Stored data
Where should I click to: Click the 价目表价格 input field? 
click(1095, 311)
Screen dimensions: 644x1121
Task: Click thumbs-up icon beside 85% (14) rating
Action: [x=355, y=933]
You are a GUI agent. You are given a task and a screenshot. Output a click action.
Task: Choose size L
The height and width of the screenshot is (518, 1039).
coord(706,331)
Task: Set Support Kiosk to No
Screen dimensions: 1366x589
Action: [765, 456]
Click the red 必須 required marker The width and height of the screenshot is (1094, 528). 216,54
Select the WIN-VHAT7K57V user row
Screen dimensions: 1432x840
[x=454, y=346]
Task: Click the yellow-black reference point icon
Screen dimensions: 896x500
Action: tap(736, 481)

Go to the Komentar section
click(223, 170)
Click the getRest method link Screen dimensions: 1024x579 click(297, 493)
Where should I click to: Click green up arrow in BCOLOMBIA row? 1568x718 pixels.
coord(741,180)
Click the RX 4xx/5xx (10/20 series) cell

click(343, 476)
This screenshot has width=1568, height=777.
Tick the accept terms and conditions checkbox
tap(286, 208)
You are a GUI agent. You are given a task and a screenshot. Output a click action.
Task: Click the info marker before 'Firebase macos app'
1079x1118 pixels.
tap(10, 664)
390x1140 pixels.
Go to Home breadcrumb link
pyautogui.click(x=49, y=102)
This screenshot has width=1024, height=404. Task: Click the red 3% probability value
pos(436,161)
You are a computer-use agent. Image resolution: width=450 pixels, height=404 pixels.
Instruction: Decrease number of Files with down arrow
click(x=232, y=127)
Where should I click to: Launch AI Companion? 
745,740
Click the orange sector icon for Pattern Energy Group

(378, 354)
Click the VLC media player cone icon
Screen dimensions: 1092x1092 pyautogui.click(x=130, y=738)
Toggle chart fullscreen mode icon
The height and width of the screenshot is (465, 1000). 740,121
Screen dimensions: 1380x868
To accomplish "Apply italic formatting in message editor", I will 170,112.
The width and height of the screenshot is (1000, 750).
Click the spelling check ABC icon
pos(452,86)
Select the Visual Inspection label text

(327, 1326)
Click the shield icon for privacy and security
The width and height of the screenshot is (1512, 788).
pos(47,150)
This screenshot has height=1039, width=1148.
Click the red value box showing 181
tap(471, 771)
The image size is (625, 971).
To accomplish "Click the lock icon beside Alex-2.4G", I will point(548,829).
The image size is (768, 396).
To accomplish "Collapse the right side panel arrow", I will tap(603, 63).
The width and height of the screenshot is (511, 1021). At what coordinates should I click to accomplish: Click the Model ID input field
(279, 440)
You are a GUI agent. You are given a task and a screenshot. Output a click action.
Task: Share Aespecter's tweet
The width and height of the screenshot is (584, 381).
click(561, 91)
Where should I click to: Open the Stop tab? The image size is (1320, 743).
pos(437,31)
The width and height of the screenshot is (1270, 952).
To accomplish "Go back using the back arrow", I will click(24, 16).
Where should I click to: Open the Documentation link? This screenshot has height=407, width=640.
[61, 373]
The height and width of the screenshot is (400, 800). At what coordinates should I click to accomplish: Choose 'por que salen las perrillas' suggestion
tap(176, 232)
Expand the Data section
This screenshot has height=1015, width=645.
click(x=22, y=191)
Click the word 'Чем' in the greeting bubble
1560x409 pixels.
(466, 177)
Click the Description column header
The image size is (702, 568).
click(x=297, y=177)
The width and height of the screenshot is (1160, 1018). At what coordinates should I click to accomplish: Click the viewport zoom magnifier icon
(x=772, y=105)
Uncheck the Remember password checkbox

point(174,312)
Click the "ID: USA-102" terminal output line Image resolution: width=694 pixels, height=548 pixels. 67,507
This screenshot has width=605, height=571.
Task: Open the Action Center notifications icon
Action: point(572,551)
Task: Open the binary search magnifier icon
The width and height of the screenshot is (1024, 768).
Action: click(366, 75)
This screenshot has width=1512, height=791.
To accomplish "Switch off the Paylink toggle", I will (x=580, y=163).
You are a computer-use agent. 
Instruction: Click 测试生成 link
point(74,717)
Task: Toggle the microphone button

Directions:
The word "computer" occurs in some lines of the data above; report how many such lines there are, with no other words.

Exercise output:
2